=== SUPPLIED MATERIAL ===

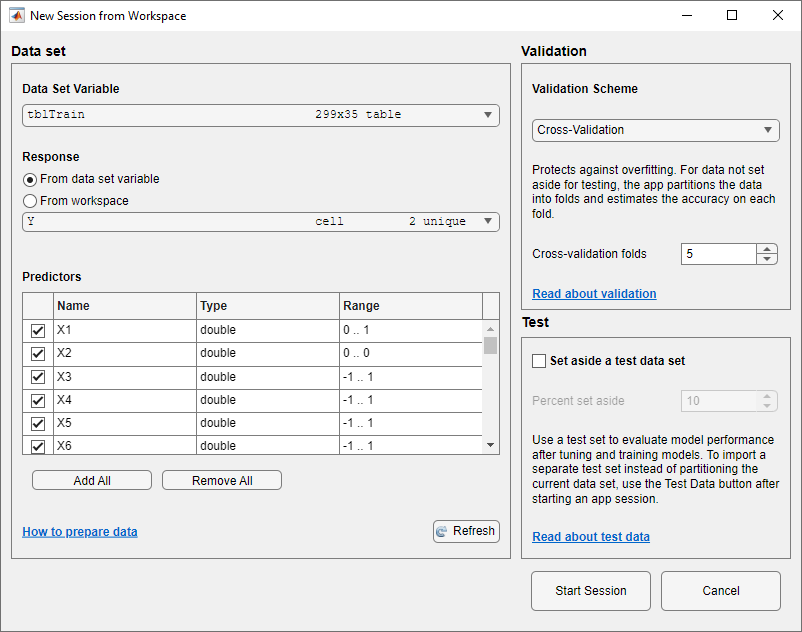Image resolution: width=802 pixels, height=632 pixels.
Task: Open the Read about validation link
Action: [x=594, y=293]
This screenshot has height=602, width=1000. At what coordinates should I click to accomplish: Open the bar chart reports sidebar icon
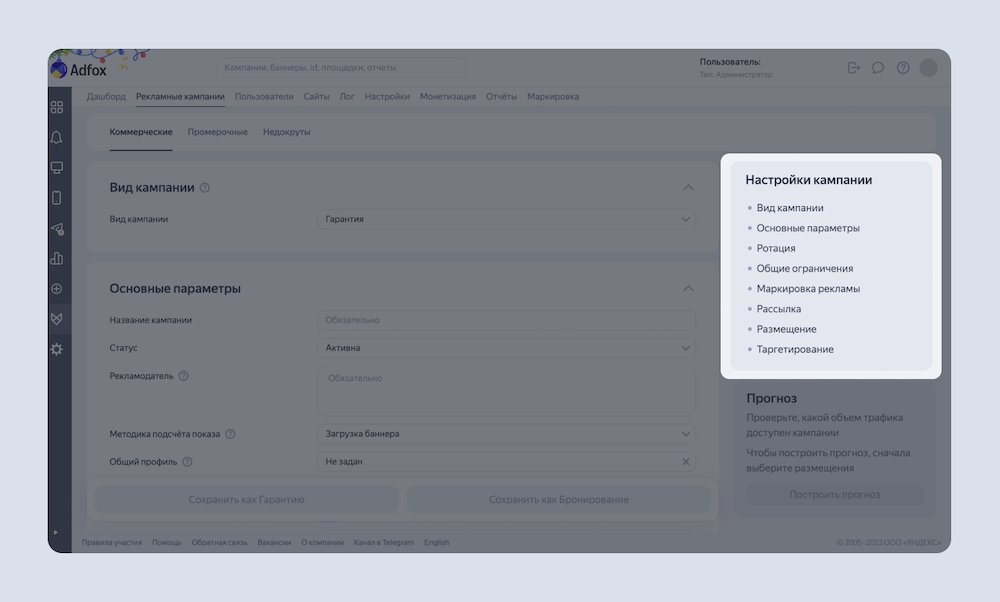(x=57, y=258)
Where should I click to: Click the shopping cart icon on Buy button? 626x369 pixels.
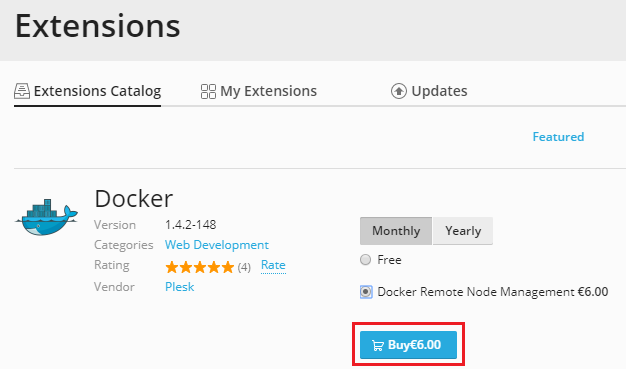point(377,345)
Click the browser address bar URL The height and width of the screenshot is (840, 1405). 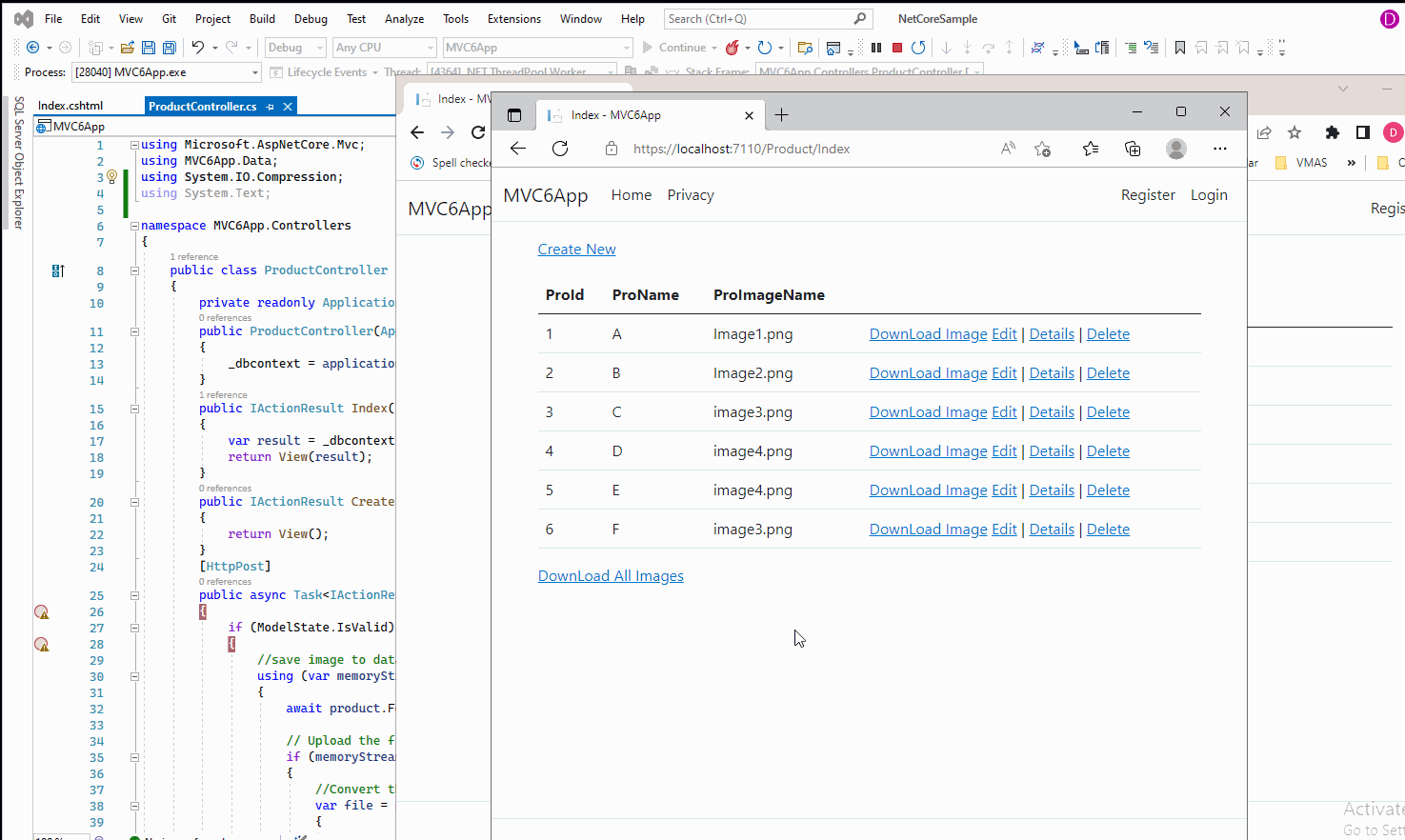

===

YOUR GOAL :: Starting at the line with "This screenshot has", reproduce exactly each line through the end of the entries, including the first and the last, and skip the pictures.

ANSWER AREA ::
This screenshot has height=602, width=1000. At what coordinates should I click to accomplish: Open the bar chart reports sidebar icon
(x=57, y=258)
Where should I click to: Click the shopping cart icon on Buy button? 626x369 pixels.
point(377,345)
Click the browser address bar URL The height and width of the screenshot is (840, 1405). 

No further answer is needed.